Implement next permutation, which rearranges numbers into the lexicographically next greater permutation of numbers.

If such arrangement is not possible, it must rearrange it as the lowest possible order (ie, sorted in ascending order).

The replacement must be in-place and use only constant extra memory.

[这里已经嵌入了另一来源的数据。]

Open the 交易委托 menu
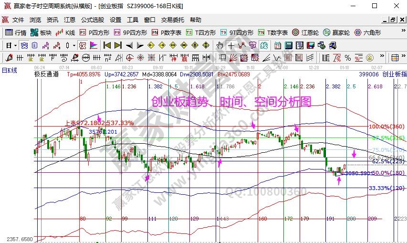 point(172,20)
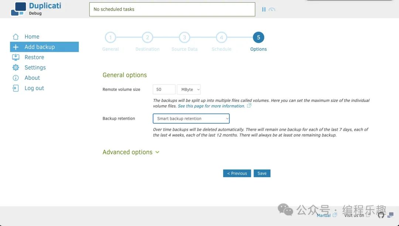Click the About info circle icon

(16, 78)
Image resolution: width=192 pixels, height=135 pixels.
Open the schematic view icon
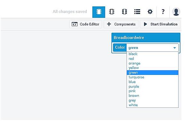(112, 12)
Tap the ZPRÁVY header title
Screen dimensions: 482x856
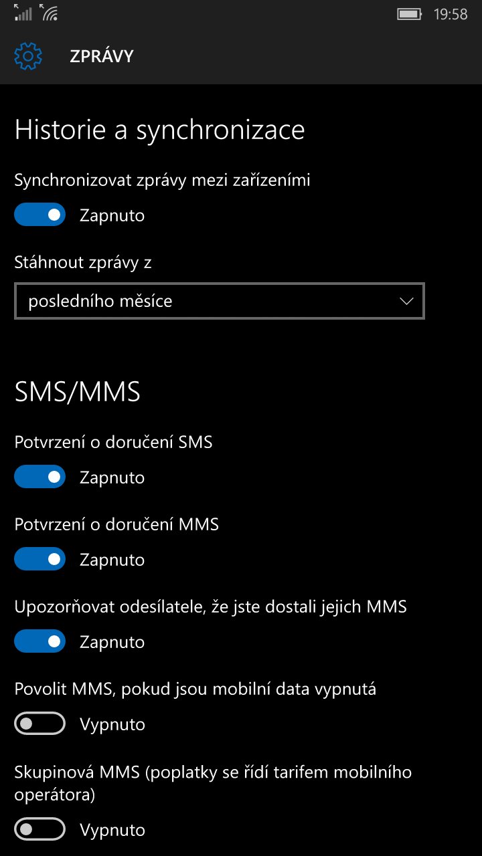[102, 57]
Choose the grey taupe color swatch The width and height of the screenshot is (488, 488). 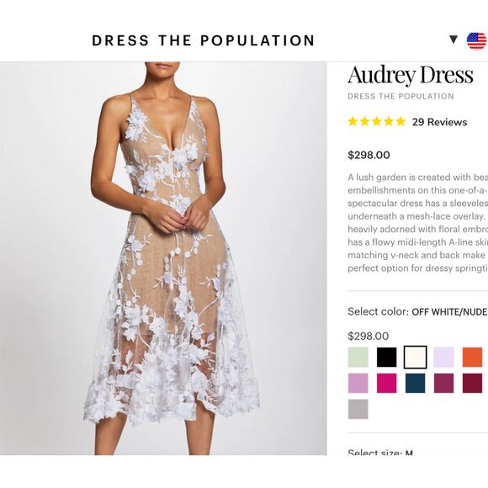[x=358, y=409]
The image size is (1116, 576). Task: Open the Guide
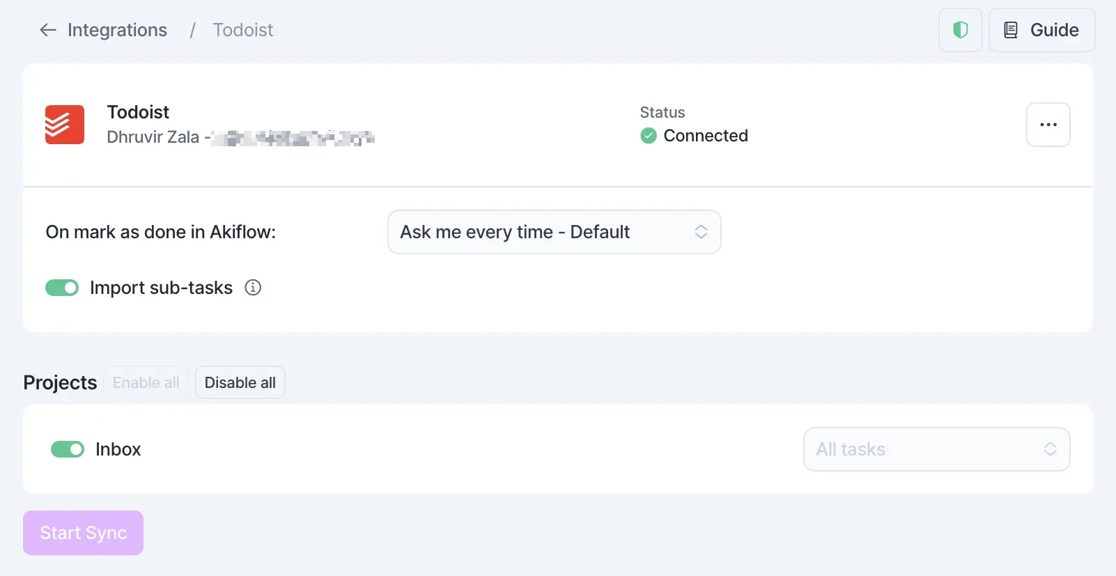point(1041,30)
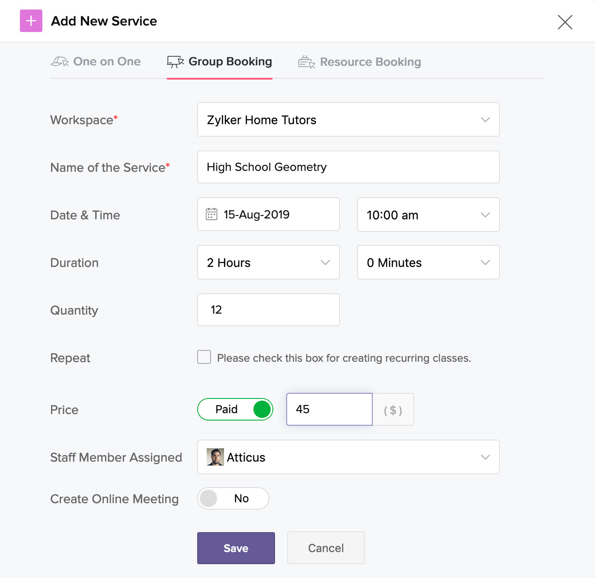
Task: Click Atticus's profile photo
Action: [x=215, y=457]

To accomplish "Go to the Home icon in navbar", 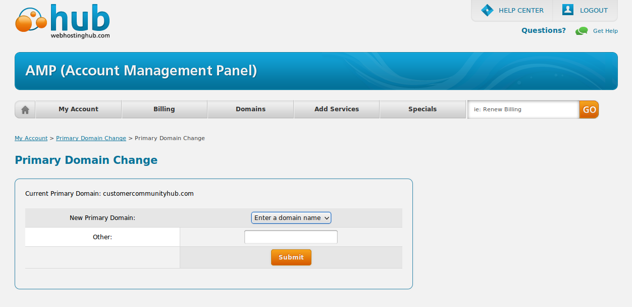I will [x=25, y=109].
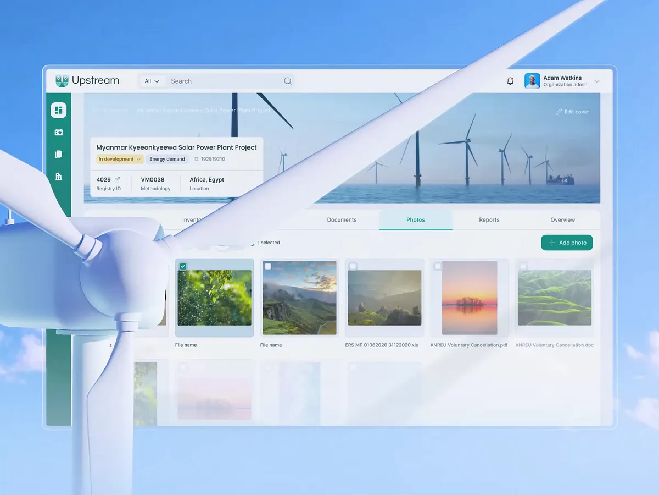
Task: Click the organization building icon in sidebar
Action: click(x=58, y=176)
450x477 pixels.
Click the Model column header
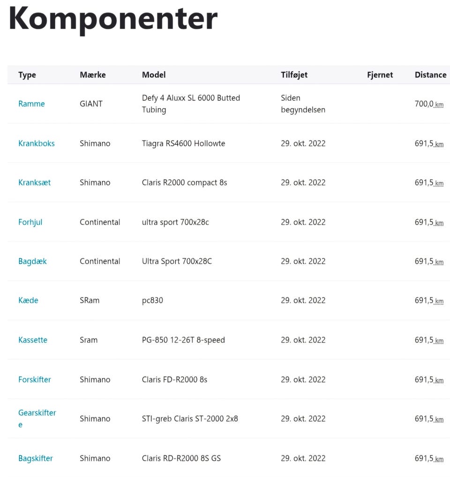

Here are some examples. Inputs are in the left-hand column and its corresponding outputs are in the right-hand column.

1,2,3 → 1,3,2
3,2,1 → 1,2,3
1,1,5 → 1,5,1

別人的代碼

class Solution(object):
    def nextPermutation(self, nums):
        """
        :type nums: List[int]
        :rtype: void Do not return anything, modify nums in-place instead.
        """
        # find longest non-increasing suffix
        right = len(nums)-1
        while nums[right] <= nums[right-1] and right-1 >=0:
            right -= 1
        if right == 0:
            return self.reverse(nums,0,len(nums)-1)
        # find pivot
        pivot = right-1
        successor = 0
        # find rightmost succesor
        for i in range(len(nums)-1,pivot,-1):
            if nums[i] > nums[pivot]:
                successor = i
                break
        # swap pivot and successor
        nums[pivot],nums[successor] = nums[successor],nums[pivot]  
        # reverse suffix
        self.reverse(nums,pivot+1,len(nums)-1)
        
    def reverse(self,nums,l,r):
        while l < r:
            nums[l],nums[r] = nums[r],nums[l]
            l += 1
            r -= 1

思路

和52. Next Permutation不同，這一沒有返回值，直接改變原數組。